Tight Bids and Pension Reform

Although there is a little bit of a seasonal lull in bidding as June begins, there is plenty of activity in the Pittsburgh construction market. The brighter prospects, however, haven’t materialized in the public hard-bid market yet. Two projects that bid this week illustrate the market well. First, in the heavy/highway sector, Golden Triangle was low on the Airport Authority’s bid to replace Deicing Pad C at the airport. At $21,934,890, the low bidder was 0.5% under the next bidder. Canon-Mac took bids on its high school that saw Lobar Inc. (from Dillsburg/Mechanicsburg area) get low at $9.3 million, a little more than 1% below the third bidder. Both projects were well under the published budget. Public spending shows no signs of significant increase through 2018, meaning the market should stay tight. How that changes in a tightening labor market remains to be seen.
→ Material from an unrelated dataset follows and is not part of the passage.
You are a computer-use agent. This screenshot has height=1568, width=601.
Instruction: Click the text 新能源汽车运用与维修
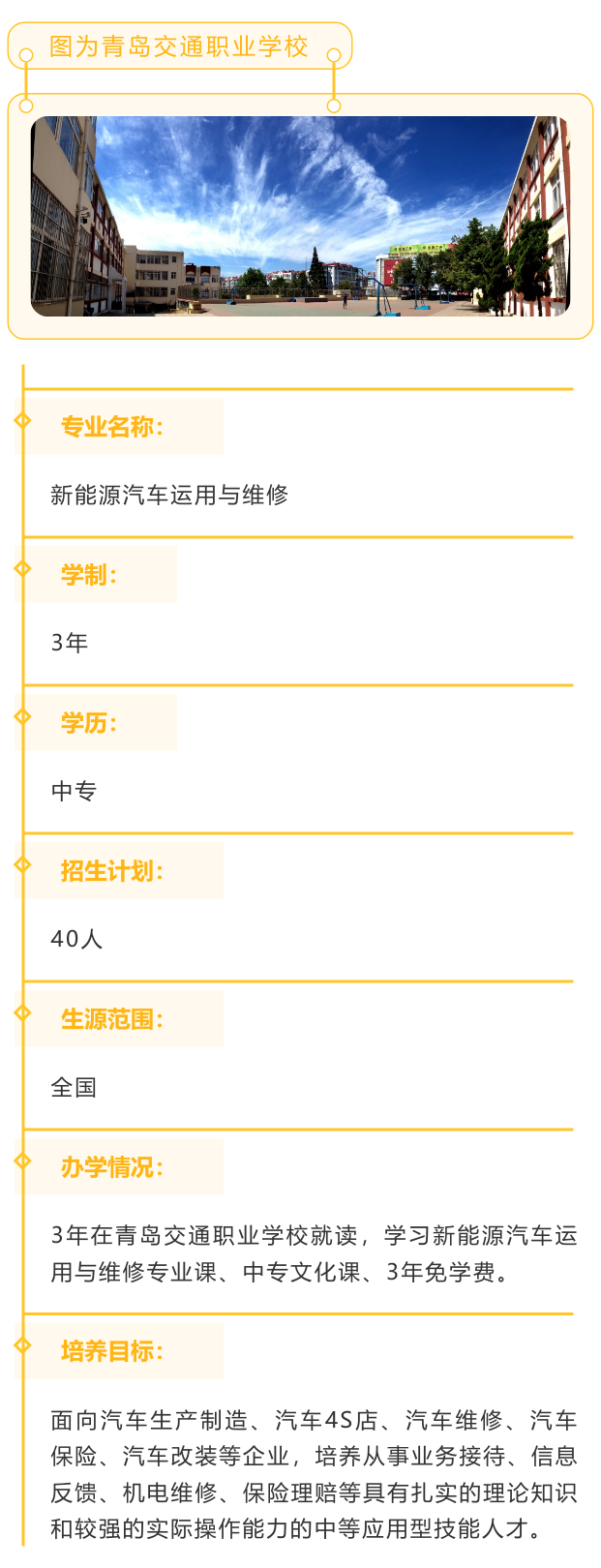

A public pension reform law went to the governor for signing today. It’s gratifying to see both sides of the aisle collaborating on this critical issue, but the finished product trims only $1.4 billion from the pension outlay over the next 20 years. It does shift more of the risk of pension shortfall to pensioners instead of taxpayers but leaves unanswered the question of how to manage the $60 to $70 billion unfunded pension balance that exists. That means that school districts and the Commonwealth will continue to have pension costs drag against capital investment.
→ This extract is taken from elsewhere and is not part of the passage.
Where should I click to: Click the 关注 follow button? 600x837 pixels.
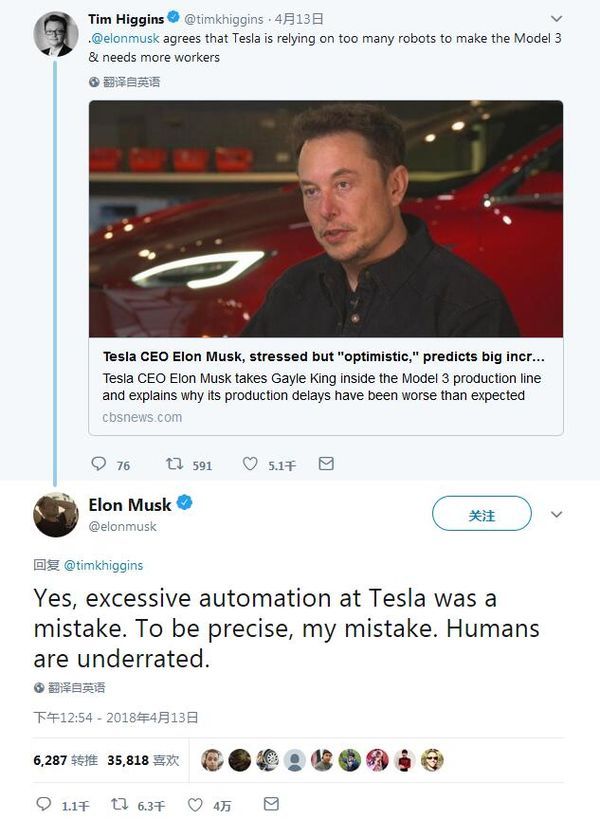[481, 514]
In project news from Harrisburg, the General Services Administration is taking RFP’s on the $150 million federal courthouse now. Closer to home, the Pittsburgh Parking Authority has apparently short-listed three development teams – Oxford/PJ Dick, Millcraft/Mosites and Davis/Mascaro – for its 1,000-car 9th & Penn garage replacement/mixed-use development. Shannon Construction is working as general contractor for the announced $7 million renovation of the Arts Institute building on Boulevard of Allies.